Defendants attempted to obtain judicial relief based upon fraudulent means. As the district court in Vargas observed: "Litigants must know that the courts are not open to persons who would seek justice by fraudulent means." Vargas, 901 F. Supp. at 1582. "Use of the `ultimate sanction' addresses not only prejudice suffered by the opposing litigants, but also vindicates the judicial system as a whole, for such misconduct threatens the very integrity of courts, which otherwise `cannot command respect if they cannot maintain a level playing field amongst participants.'" Chemtall, Inc., 992 F. Supp. at 1409 (citing Derzack v. County of Allegheny, Pa., 173 F.R.D. 400, 414 (W.D. Pa. 1996)). The evidence in this case, as well as the findings of the Bankruptcy Court that Defendants filed a bad-faith bankruptcy in order to stall this litigation and the appeal pending before the Eleventh Circuit, demonstrates a clear pattern of disregard for the integrity of the judicial system on the part of the Defendants. Accordingly, the severe sanction of default judgment is appropriate because it helps vindicate the judicial system as a whole. See Chemtall, Inc., 992 F. Supp. at 1409-10; see also Allapattah, 372 F. Supp. 2d at 1373; Malautea, 987 F.2d at 1545-46.
As noted supra, because the Plaintiff has requested a reduction in purchase price that reflects damages, this Court shall enter its final judgment and a final injunction requiring specific performance and requiring the parties to close on the Agreement after determination of damages. As is ordered infra, the parties shall confer in good faith and determine whether they are able to reach an agreement as to the nature of the proceeding to determine damages as to Count II.
This Court notes that as a sanction, it has determined that Plaintiff is entitled to judgment as to liability for all counts of the Amended Complaint, including Count II. In the event that the parties are unable to agree on the nature of the proceeding to determine damages pursuant to Count II, the parties' memorandums shall address the issue of whether a right to a jury trial as to damages attaches to Count II of the Amended Complaint in light of this Court's default judgment as a sanction.

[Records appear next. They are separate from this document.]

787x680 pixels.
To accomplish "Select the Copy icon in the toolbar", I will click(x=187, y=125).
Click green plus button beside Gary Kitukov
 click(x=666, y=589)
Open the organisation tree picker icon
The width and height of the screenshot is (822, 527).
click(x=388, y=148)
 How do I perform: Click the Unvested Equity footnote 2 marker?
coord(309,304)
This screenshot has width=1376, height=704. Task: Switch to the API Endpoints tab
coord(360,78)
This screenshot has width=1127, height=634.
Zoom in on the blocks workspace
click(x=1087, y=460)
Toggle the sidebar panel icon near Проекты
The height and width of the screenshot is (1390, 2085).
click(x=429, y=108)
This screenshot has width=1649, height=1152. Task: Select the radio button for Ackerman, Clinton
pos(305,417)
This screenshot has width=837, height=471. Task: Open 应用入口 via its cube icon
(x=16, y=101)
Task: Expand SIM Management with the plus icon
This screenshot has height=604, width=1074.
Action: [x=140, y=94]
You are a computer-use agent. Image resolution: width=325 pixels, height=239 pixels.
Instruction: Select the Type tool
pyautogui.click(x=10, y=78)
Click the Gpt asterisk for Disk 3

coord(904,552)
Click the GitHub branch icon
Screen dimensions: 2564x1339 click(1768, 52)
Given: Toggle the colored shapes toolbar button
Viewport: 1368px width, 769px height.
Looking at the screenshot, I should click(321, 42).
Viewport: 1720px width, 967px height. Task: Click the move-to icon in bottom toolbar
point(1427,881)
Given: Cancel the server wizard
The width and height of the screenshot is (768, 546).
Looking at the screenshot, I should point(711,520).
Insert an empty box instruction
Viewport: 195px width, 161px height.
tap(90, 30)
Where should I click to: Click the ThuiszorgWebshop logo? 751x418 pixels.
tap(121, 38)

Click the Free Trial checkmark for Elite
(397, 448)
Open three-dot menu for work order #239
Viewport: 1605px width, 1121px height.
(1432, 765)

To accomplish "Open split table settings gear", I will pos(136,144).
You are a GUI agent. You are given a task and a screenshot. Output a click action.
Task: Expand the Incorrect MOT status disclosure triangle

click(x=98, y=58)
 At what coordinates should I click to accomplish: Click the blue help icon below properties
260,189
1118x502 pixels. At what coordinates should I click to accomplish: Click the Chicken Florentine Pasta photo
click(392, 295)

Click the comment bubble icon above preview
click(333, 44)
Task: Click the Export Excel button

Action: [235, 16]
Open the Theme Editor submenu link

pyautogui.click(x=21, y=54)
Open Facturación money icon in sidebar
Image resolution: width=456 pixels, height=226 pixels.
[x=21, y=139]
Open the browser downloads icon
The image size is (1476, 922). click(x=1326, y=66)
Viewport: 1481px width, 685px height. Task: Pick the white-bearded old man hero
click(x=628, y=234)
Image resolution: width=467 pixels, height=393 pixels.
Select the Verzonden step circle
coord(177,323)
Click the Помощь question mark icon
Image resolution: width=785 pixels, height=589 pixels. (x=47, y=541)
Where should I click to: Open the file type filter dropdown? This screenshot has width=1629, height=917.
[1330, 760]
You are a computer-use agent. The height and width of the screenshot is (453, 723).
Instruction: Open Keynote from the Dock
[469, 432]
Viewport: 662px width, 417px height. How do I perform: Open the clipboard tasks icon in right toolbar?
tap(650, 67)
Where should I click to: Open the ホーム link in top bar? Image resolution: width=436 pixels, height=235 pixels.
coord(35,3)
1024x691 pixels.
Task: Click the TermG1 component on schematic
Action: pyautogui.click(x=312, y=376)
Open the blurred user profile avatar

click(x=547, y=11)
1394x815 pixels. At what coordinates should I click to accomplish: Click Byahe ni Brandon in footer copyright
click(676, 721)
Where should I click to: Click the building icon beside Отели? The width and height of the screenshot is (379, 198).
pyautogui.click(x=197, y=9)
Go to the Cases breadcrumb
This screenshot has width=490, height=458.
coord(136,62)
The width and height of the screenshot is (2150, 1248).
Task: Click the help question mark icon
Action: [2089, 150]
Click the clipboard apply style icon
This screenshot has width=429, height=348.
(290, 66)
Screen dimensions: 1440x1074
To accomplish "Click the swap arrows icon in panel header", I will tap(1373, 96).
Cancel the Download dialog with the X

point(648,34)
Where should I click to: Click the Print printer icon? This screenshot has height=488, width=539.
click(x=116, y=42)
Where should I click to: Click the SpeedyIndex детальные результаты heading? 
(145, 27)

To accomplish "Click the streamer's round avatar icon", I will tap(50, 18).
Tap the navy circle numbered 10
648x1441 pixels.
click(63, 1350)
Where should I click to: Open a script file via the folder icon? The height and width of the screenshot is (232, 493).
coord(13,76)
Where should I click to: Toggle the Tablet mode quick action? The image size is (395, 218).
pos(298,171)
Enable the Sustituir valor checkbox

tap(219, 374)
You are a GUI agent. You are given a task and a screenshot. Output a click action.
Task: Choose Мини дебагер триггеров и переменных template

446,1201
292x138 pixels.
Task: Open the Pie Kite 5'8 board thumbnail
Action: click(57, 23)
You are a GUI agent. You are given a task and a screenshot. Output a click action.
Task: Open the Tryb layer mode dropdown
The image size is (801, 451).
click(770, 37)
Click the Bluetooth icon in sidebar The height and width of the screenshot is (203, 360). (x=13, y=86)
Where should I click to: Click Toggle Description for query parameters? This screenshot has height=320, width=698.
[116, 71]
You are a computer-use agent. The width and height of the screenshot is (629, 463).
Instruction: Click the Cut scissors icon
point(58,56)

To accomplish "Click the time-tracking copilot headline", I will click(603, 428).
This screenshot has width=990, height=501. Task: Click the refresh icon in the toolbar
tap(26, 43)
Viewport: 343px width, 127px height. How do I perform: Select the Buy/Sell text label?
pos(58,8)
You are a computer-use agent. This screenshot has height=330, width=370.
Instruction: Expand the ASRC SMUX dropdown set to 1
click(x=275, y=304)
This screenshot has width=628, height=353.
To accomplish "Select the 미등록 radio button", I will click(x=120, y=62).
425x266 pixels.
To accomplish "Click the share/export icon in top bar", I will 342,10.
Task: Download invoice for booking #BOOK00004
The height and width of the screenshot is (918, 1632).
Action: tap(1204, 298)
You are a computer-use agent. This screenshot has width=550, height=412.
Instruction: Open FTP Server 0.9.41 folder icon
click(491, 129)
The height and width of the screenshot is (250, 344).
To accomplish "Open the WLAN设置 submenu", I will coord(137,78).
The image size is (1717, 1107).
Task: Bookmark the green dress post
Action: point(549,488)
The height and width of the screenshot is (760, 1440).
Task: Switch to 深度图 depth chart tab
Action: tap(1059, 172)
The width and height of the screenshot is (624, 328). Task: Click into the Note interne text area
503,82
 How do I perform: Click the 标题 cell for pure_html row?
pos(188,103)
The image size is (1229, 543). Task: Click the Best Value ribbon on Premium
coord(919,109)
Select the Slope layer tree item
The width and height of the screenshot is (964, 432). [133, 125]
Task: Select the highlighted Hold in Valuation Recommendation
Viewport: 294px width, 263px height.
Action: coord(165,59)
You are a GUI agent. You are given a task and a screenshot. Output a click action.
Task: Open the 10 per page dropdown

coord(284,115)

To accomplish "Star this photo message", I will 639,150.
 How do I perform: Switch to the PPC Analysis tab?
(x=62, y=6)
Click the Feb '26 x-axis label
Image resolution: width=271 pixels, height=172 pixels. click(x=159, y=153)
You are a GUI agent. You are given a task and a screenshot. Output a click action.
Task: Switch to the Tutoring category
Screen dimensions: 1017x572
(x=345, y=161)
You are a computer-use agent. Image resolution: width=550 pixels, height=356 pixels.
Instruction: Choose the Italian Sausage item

For these reasons, it is hereby:
1. Plaintiff's Motion for Partial Summary Judgment as to Liability (D.E. No. 118) is GRANTED, consistent with the findings of this Order.
2. Plaintiff's Motion for Sanctions, Including the Entry of a Default Judgment and an Award of Attorney's Fees (D.E. No. 117) is GRANTED, consistent with the finding of this Order.
3. The parties shall confer on or before February 20th, 2007 and work in good faith to reach consensus as to the format and times of the hearing and/or hearings to determine: 1) damages incident to specific performance; 2) reasonable attorney's fees and costs; and 3) damages pursuant to Count II of the Amended Complaint.
4. On or before Tuesday March 6, 2007 at 4:30 p.m. the parties shall file a joint status report. This report shall state whether the parties were able to reach any agreement as to the format of the proceedings discussed in ¶ 3 of this Order, supra, and shall state what the parties were able to agree to, if anything.
5. In the event that the parties are unable to reach an agreement on the matters discussed in ¶ 3 of this order, supra, on or before Tuesday, March 6, 2007 at 4:30 p.m. Plaintiff and Defendants (i.e. Star and Hale combined) shall each separately file a memorandum that shall not exceed 6 pages (excluding the certification page) that addresses that party's proposal as to how to proceed with determining the damages and attorney's fees and costs discussed in ¶ 3 of this Order and the legal basis for that proposal.